** Records follows **
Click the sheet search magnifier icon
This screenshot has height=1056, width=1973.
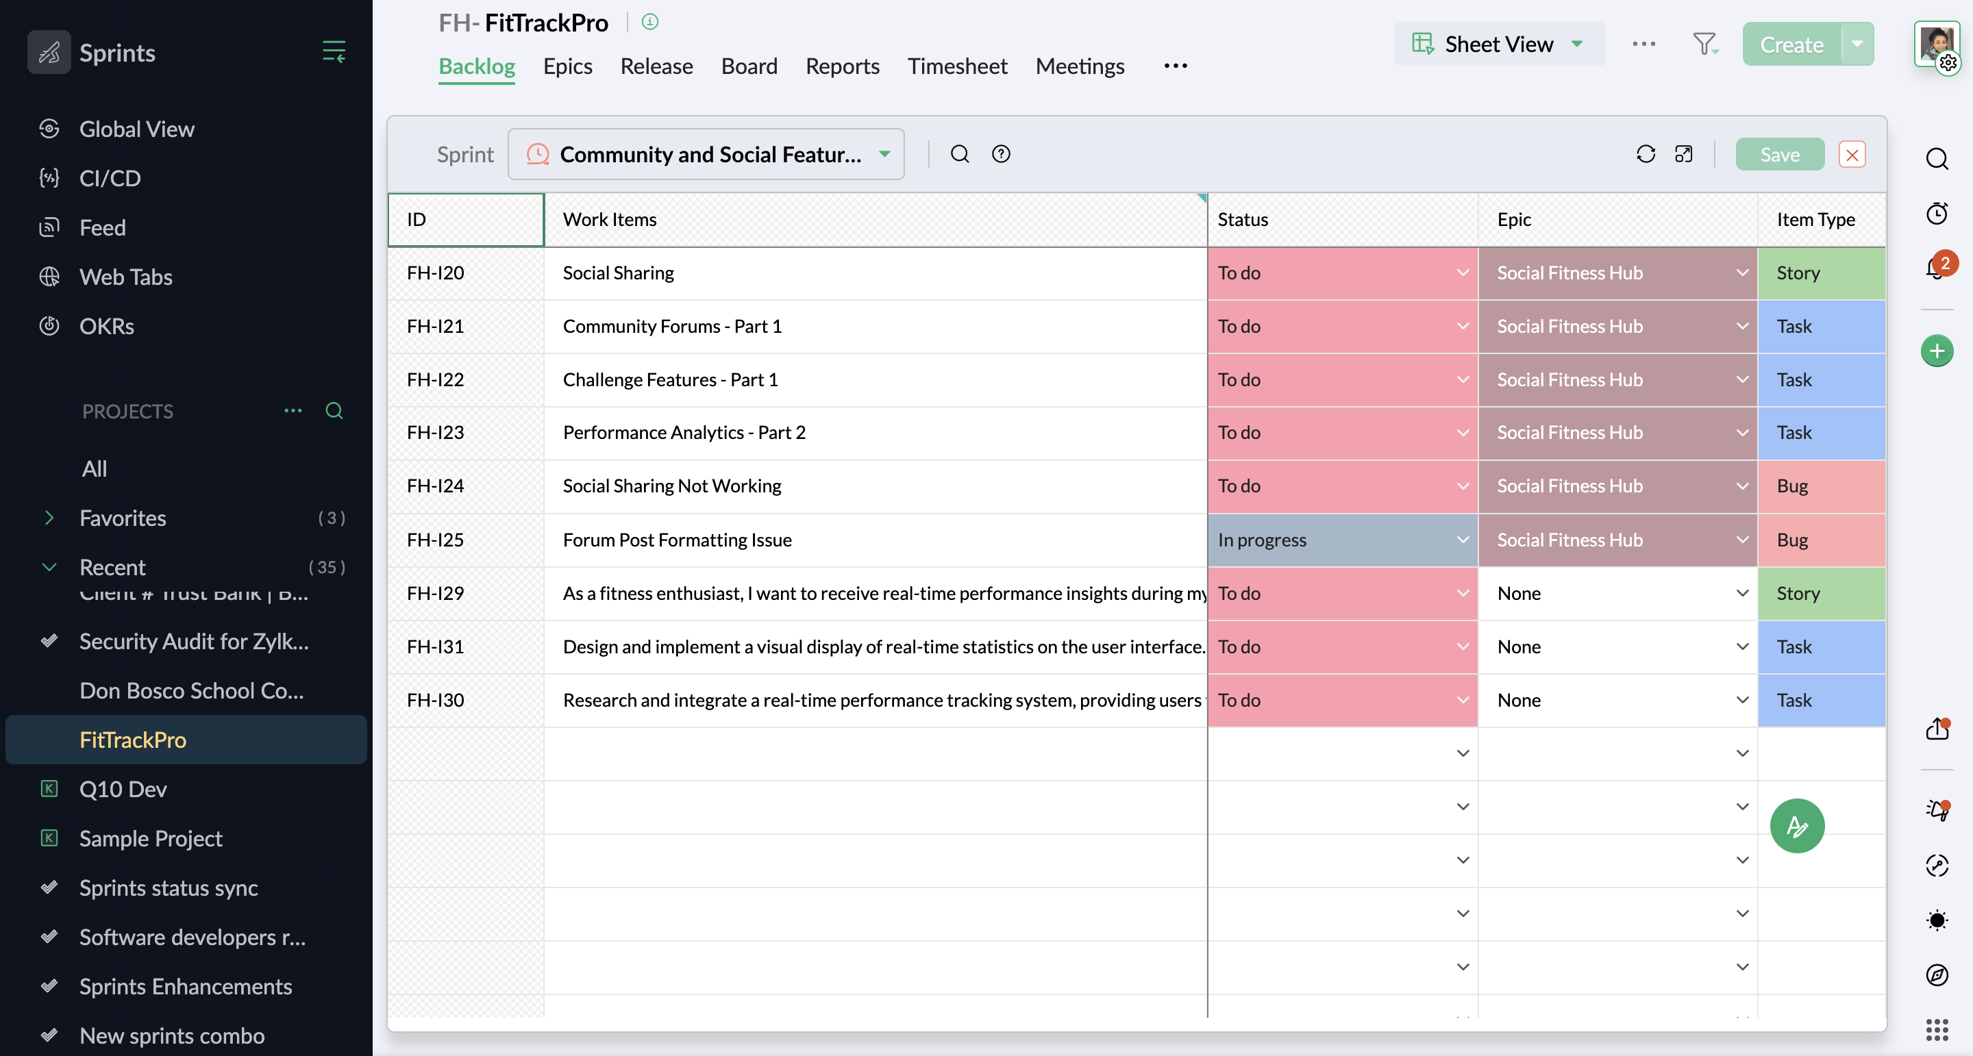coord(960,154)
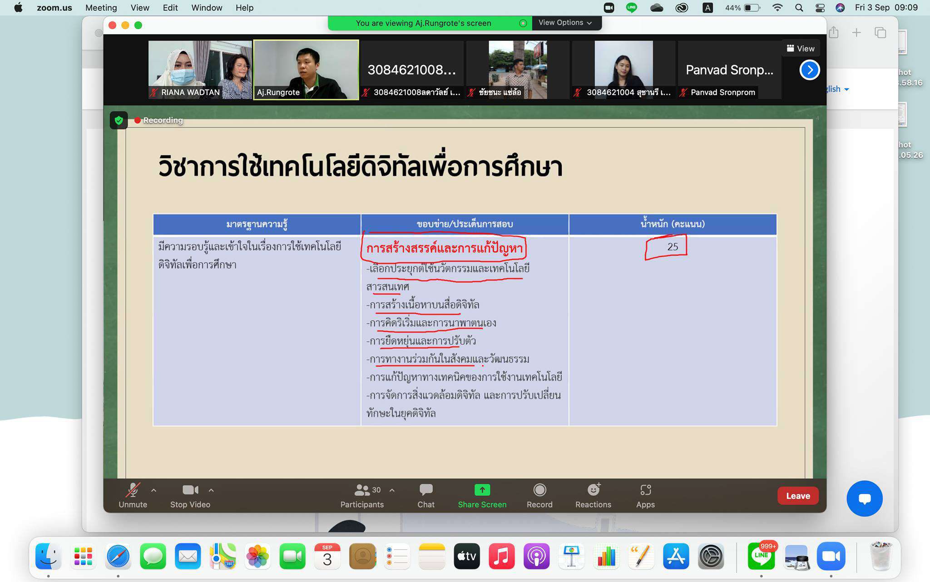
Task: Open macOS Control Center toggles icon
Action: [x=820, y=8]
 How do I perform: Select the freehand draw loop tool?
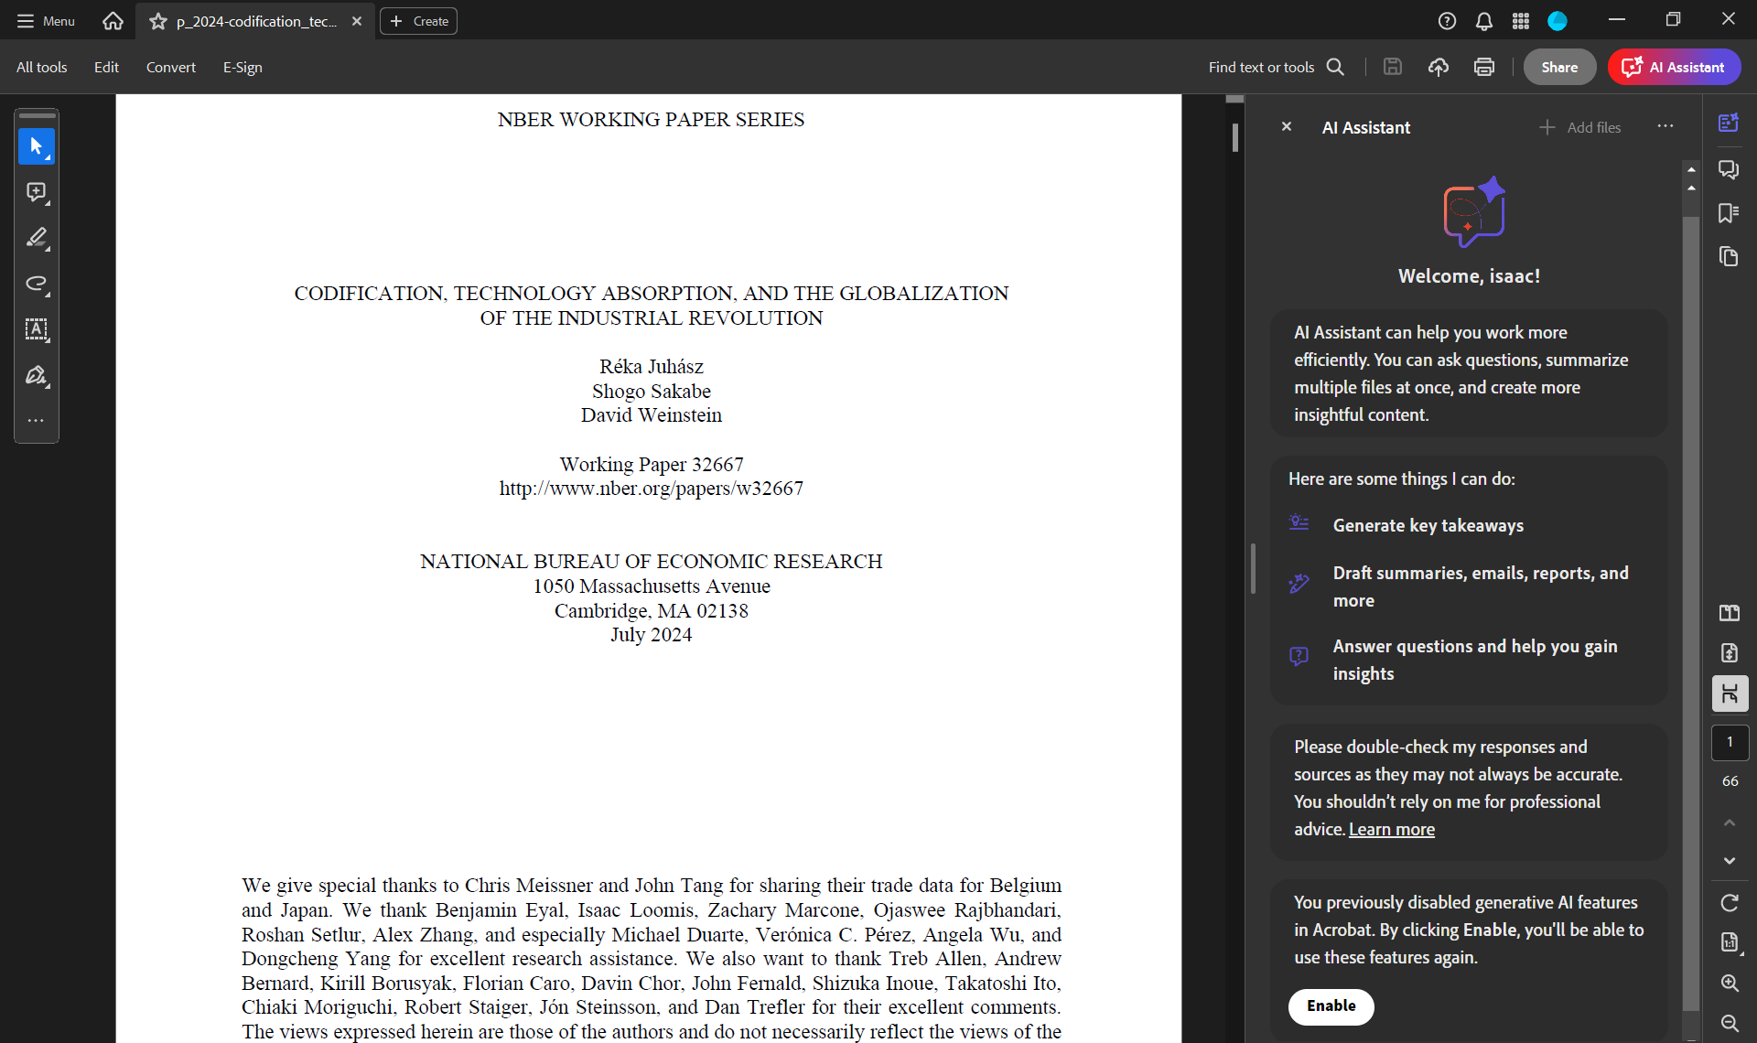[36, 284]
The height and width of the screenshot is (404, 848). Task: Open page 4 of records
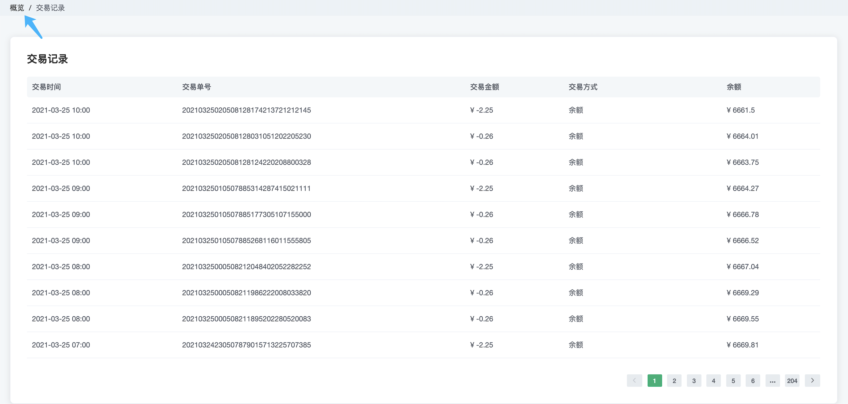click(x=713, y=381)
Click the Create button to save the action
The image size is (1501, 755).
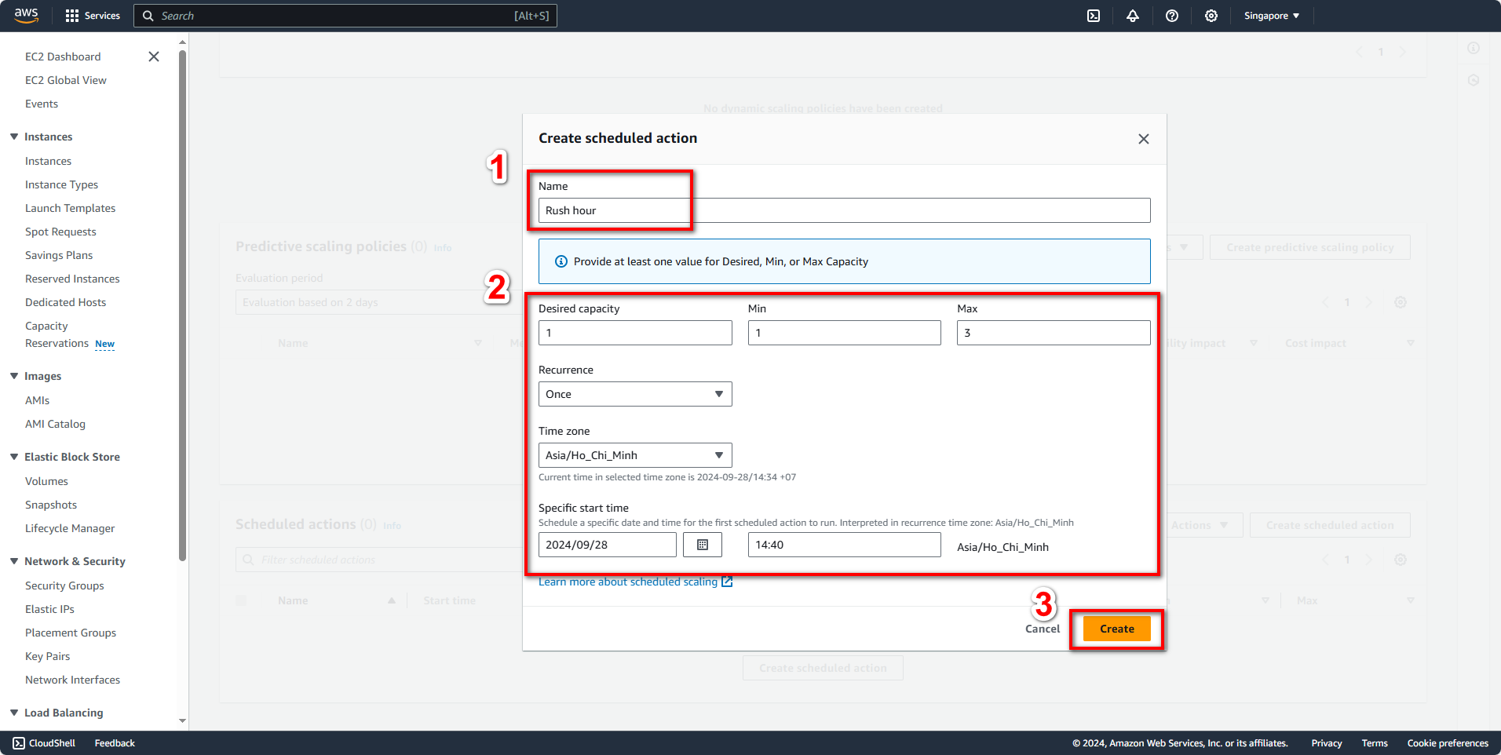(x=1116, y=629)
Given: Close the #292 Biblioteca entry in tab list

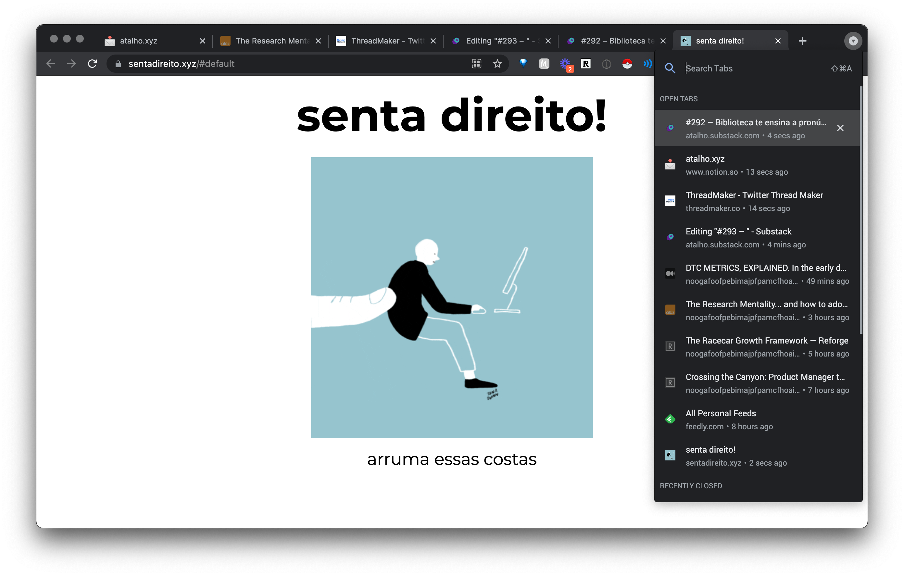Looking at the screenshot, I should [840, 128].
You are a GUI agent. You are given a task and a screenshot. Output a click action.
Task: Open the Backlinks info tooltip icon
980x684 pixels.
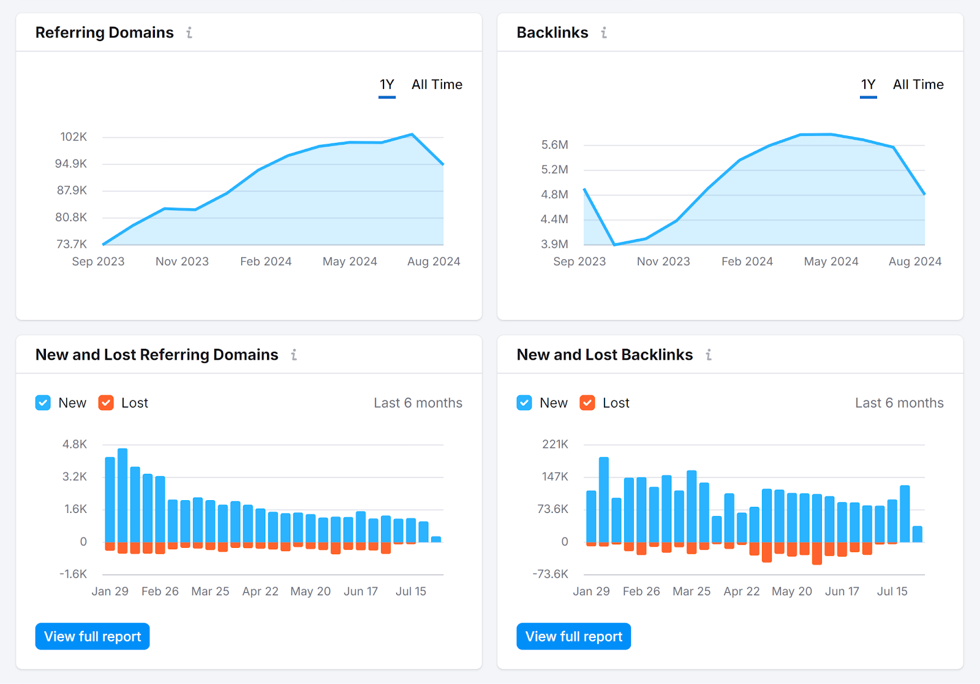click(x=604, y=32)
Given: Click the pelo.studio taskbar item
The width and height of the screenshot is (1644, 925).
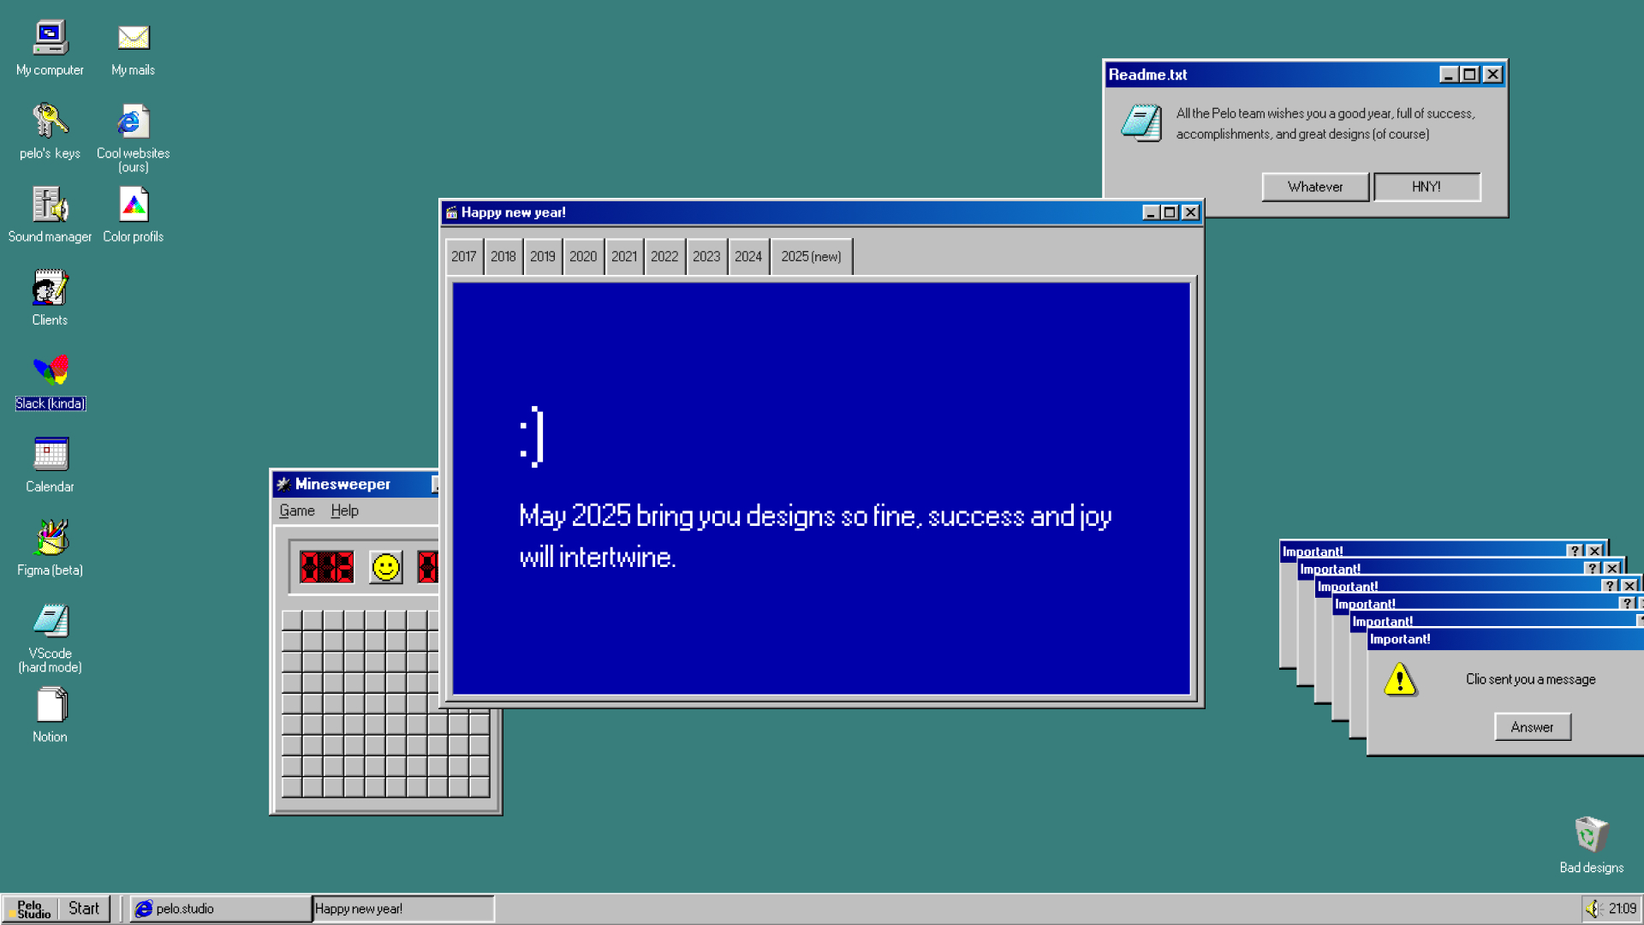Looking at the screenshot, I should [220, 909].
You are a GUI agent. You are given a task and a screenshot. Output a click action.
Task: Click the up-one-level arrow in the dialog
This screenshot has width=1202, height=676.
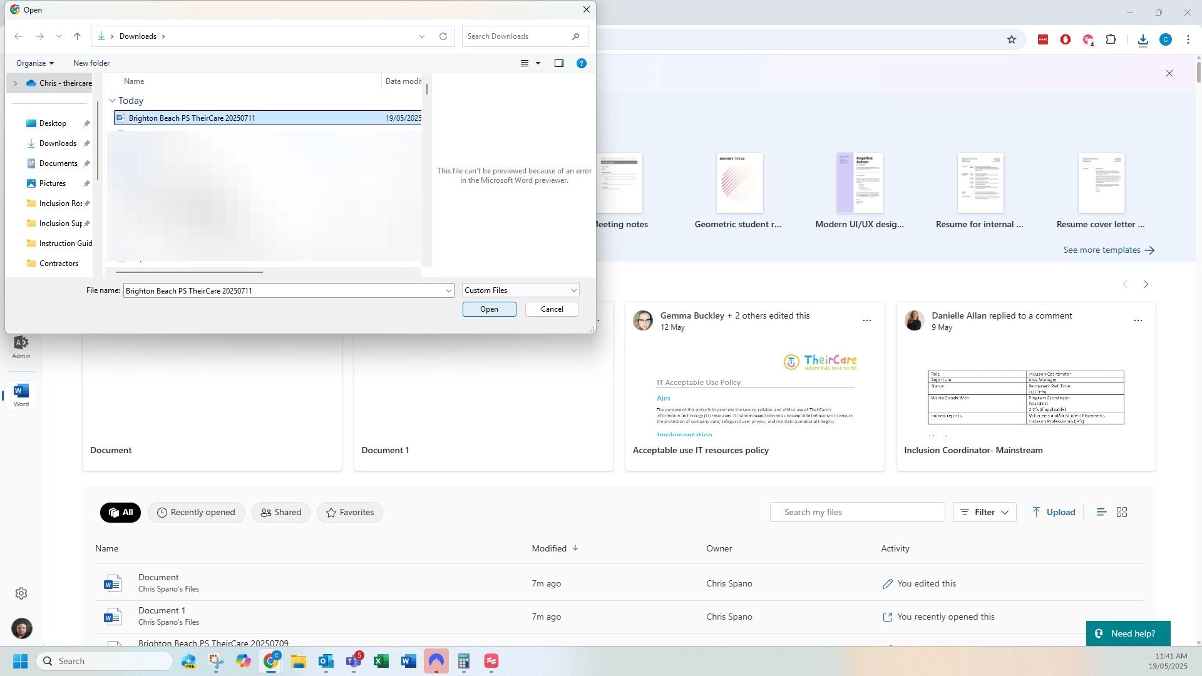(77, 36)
** End of Records **
• What you will do: Word for word, copy out each record; do not include pictures.

• Output for this task:
Click the sheet search magnifier icon
This screenshot has height=1056, width=1973.
coord(960,154)
Task: Open macOS Control Center toggles icon
Action: [x=820, y=8]
 How do I perform: Select the freehand draw loop tool?
[36, 284]
The height and width of the screenshot is (404, 848). Task: Open page 4 of records
click(x=713, y=381)
Click the Create button to save the action
The image size is (1501, 755).
(x=1116, y=629)
Given: Close the #292 Biblioteca entry in tab list

Looking at the screenshot, I should [840, 128].
You are a GUI agent. You are given a task and a screenshot. Output a click action.
Task: Open the Backlinks info tooltip icon
980x684 pixels.
click(x=604, y=32)
Given: Click the pelo.studio taskbar item
The width and height of the screenshot is (1644, 925).
Looking at the screenshot, I should [220, 909].
You are a GUI agent. You are given a task and a screenshot. Output a click action.
Task: Click the up-one-level arrow in the dialog
This screenshot has width=1202, height=676.
(77, 36)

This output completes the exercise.